* **Text section**
University of Leeds, Thu 15th October 2009 (29/10/09)

Charles Exford:

Apologies for going on a bit in this bad review. It's the first one I've written in years and you see, I am haunted by all the times when Nigel's been on great form but nobody's reported the banter before it was forgotten to posterity. Nottingham last year springs to mind as a case in point. A great night but memories of that one long gone & lost to posterity. I don't claim that I've remembered the between-songs quips and intros in this one word-for-word, but I've done me best (with help from YouTube where I found around 8 or so of the 28 songs that were on the set list).

Anyway, the lads amble on stage at around 9 pm as usual. No Wagnerain intro. Right away you can tell it's going to be a good night for banter from Nige "Good evening. We are very much enjoying your Newsam Temple House [sic] and its rare breeds. Take a flask." It's actually Temple Newsam House, as we all know that he well knows. The opening number is also reassuringly habitual, Light at the End of the Tunnel, a track which has surely opened more HMHB gigs than any other (I haven't counted, but that's not like me - I keep meaning to do it).

If it was also going to be a good night for banter from Nige it would also, unfortunately be a vintage one for barracking from The Rotherham Postie. This is a legendary creature, half-man-half-tape-loop, who haunts Biscuit gigs whenever they come up to these parts. With "That old time religion, it's good enough for me" still echoing around the hall, he bellows accusingly "What about John Barnes ?" as if Nigel himself had a hand in the hiring and then sacking of Barnesey, and is refusing to talk about it to the press about it. "Ha-ha we've got Ronnie Moore !" "If you're going to talk about John Barnes tell us one we haven't heard before," says Nige, as if shouting over a thin line of stewards at a not-particularly-original mob of home fans. At the time of writing Nige is currently 200-1 at Chandlers for the vacant Tranmere manager's job.

The next track is Running Order Squabble Fest, chosen, I'd like to think, not so much to get the audience chanting along early on in the set, but as a tribute to the latest victims of the HMHB curse, the mighty Chas and Dave, whose demise as a duo was announced last month I believe. Nigel seems to have a rueful expression on his face at the line "No Dry Ice ? No Dry Ice ? We're not going on if there's no Dry Ice!", but more of that in a minute.

Records from a pointing dataset:
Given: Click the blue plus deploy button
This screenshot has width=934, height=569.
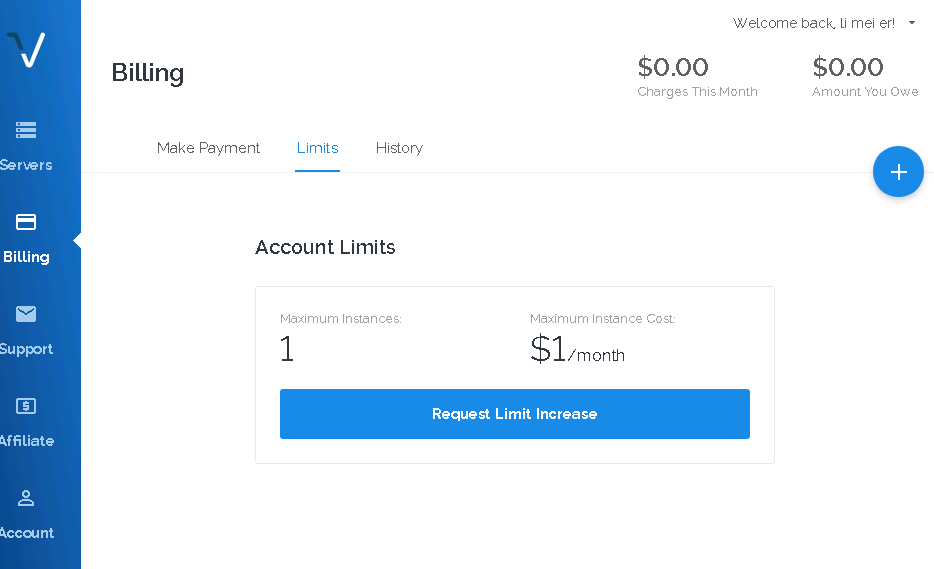Looking at the screenshot, I should (898, 172).
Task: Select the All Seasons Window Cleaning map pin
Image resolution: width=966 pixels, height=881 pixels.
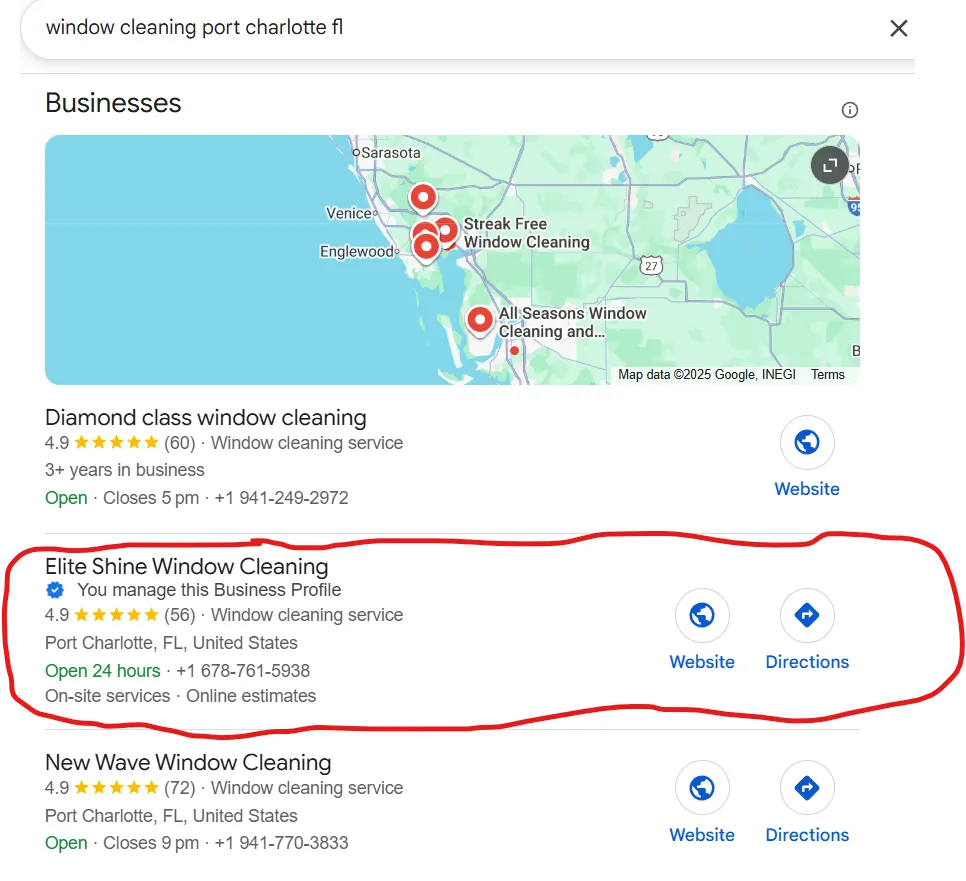Action: pyautogui.click(x=480, y=320)
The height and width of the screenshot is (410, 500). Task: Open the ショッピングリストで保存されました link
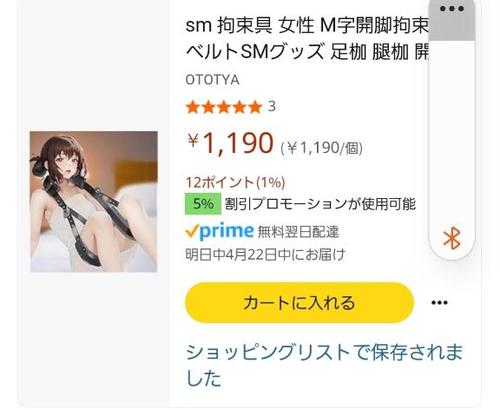tap(324, 366)
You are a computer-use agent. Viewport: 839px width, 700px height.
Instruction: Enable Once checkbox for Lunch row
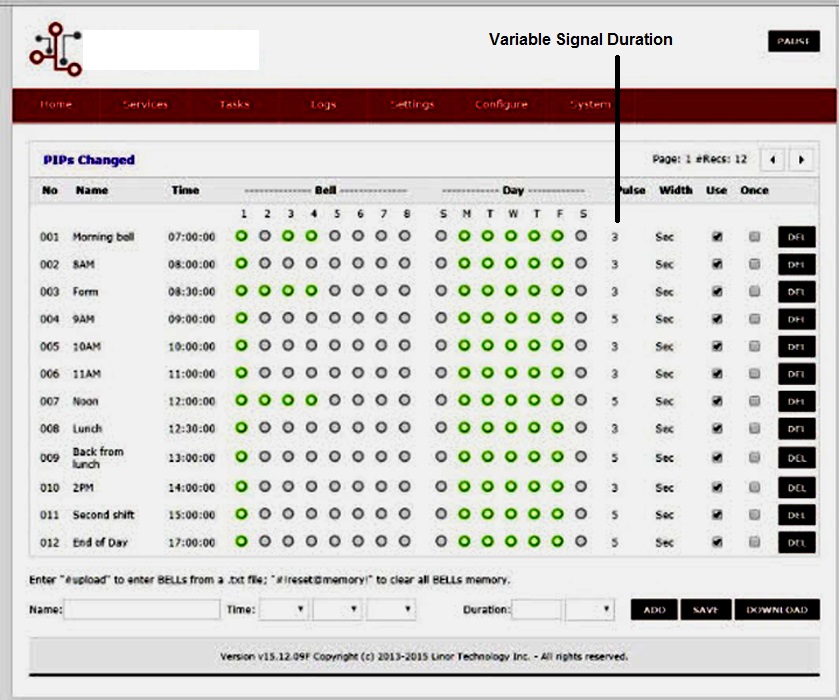coord(754,428)
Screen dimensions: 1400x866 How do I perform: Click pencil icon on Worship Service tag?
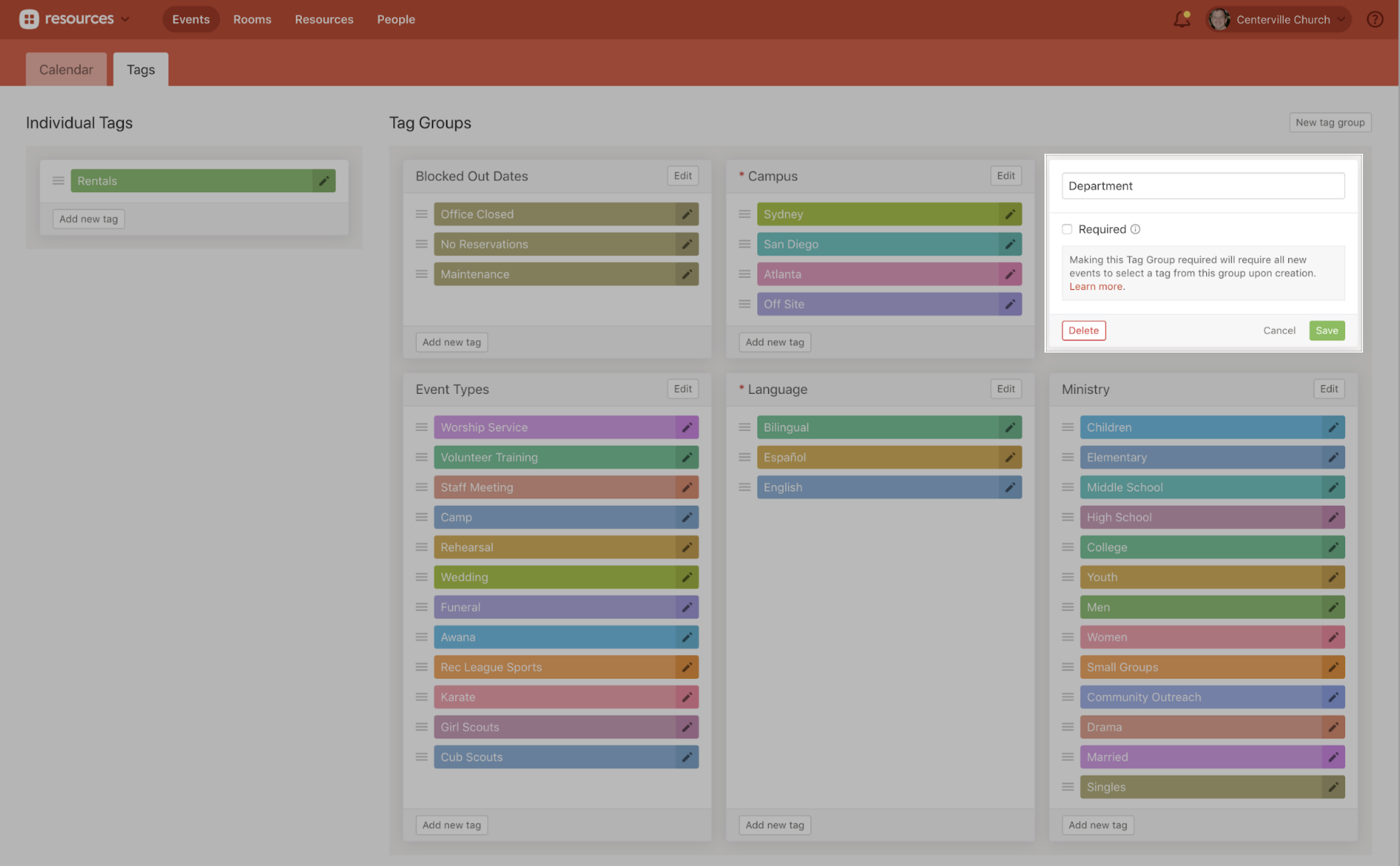(687, 427)
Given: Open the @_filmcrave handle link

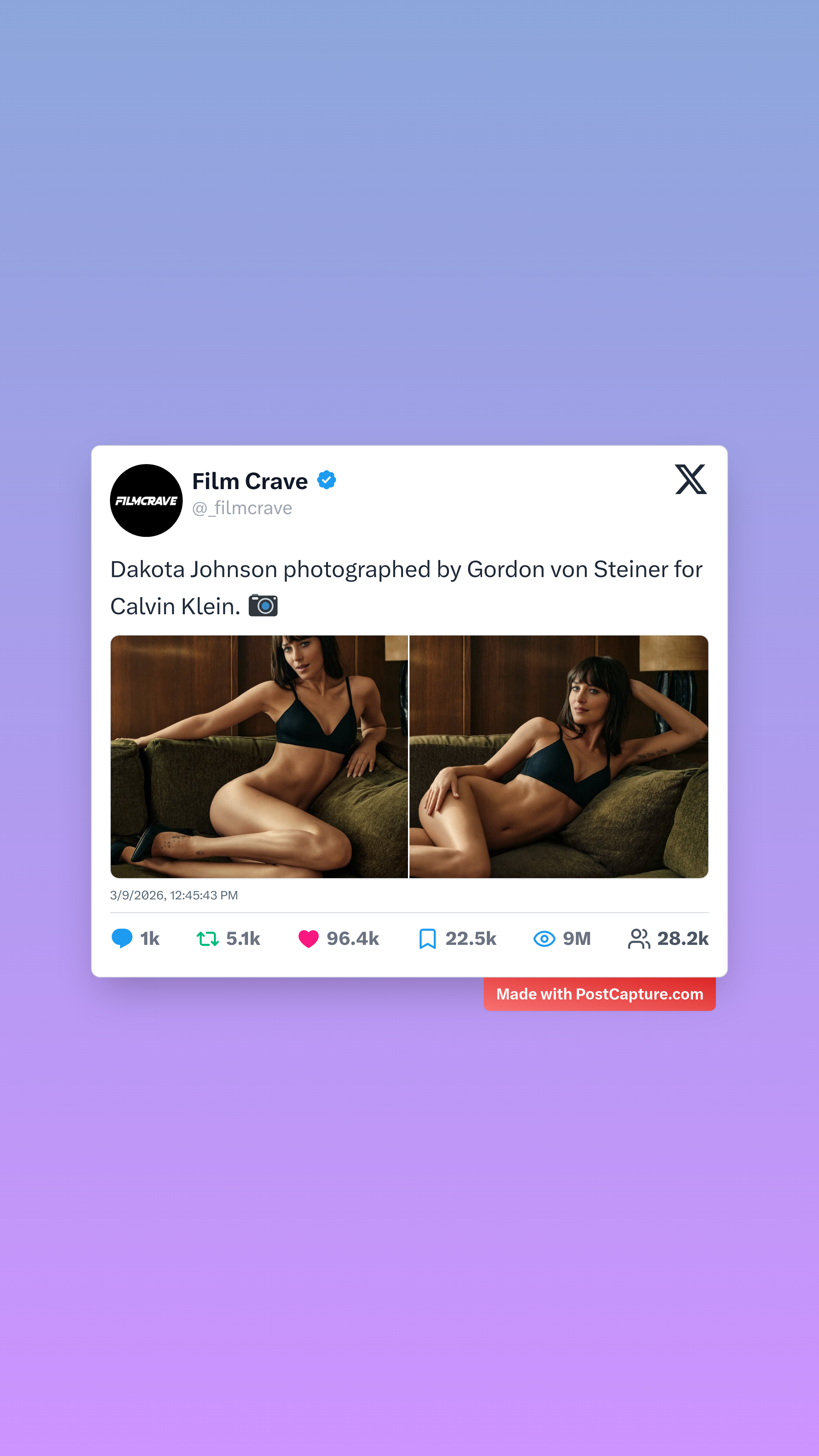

* **Brief 1**
Copy everything in the gig review above from "If it was also" down to "Tranmere manager's job.".
* **Brief 2**
Rewrite the gig review paragraph that begins "Anyway, the lads amble on stage" as a short bulleted list, keeping its main facts.

* **Complete response 1**
If it was also going to be a good night for banter from Nige it would also, unfortunately be a vintage one for barracking from The Rotherham Postie. This is a legendary creature, half-man-half-tape-loop, who haunts Biscuit gigs whenever they come up to these parts. With "That old time religion, it's good enough for me" still echoing around the hall, he bellows accusingly "What about John Barnes ?" as if Nigel himself had a hand in the hiring and then sacking of Barnesey, and is refusing to talk about it to the press about it. "Ha-ha we've got Ronnie Moore !" "If you're going to talk about John Barnes tell us one we haven't heard before," says Nige, as if shouting over a thin line of stewards at a not-particularly-original mob of home fans. At the time of writing Nige is currently 200-1 at Chandlers for the vacant Tranmere manager's job.

* **Complete response 2**
- The band came on stage at around 9 pm, as usual.
- Nige's opening line showed it would be a good night for banter: "Good evening. We are very much enjoying your Newsam Temple House [sic] and its rare breeds. Take a flask."
- The place is actually called Temple Newsam House.
- The first song was Light at the End of the Tunnel, a track that has likely opened more HMHB gigs than any other.